Requirement Engineering Challenges for AI-intense Systems Development
This addresses challenges in developing complex AI systems for industries like transportation and home automation, but it is incremental as it builds on existing requirements engineering.
The paper tackles the problem of defining and ensuring behavior and quality attributes in AI-intense systems, identifying four key challenge areas such as contextual definitions and data requirements, and proposes a research roadmap for integrating new requirements engineering methods.
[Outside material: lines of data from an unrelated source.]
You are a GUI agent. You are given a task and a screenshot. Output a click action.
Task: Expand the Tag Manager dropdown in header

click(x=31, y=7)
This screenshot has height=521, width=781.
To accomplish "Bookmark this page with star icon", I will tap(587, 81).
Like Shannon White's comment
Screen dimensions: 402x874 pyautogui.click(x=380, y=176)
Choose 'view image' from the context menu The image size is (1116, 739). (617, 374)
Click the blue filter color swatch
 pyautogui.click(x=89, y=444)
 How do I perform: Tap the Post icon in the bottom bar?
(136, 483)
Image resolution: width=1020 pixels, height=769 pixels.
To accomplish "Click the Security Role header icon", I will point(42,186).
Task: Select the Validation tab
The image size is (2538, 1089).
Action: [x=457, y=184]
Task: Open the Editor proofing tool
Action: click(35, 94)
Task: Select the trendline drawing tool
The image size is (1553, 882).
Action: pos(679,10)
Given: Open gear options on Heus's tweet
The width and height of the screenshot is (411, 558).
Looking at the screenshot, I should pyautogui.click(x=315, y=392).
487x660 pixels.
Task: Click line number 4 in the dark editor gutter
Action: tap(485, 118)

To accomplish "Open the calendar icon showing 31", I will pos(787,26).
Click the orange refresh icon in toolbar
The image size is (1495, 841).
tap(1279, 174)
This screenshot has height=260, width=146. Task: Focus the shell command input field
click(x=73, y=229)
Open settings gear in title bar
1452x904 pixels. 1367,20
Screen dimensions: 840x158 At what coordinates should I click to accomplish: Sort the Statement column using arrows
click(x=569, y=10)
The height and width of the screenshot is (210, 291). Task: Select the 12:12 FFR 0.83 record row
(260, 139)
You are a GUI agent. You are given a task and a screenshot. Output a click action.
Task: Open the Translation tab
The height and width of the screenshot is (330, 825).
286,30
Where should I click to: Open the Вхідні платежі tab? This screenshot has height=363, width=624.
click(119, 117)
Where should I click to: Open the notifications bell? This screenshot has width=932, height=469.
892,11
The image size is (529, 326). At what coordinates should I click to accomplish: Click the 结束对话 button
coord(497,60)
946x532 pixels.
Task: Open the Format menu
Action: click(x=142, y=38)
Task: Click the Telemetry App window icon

Availability of powerful computation and communication technology as well as advances in artificial intelligence enable a new generation of complex, AI-intense systems and applications. Such systems and applications promise exciting improvements on a societal level, yet they also bring with them new challenges for their development. In this paper we argue that significant challenges relate to defining and ensuring behaviour and quality attributes of such systems and applications. We specifically derive four challenge areas from relevant use cases of complex, AI-intense systems and applications related to industry, transportation, and home automation: understanding, determining, and specifying (i) contextual definitions and requirements, (ii) data attributes and requirements, (iii) performance definition and monitoring, and (iv) the impact of human factors on system acceptance and success. Solving these challenges will imply process support that integrates new requirements engineering methods into development approaches for complex, AI-intense systems and applications. We present these challenges in detail and propose a research roadmap.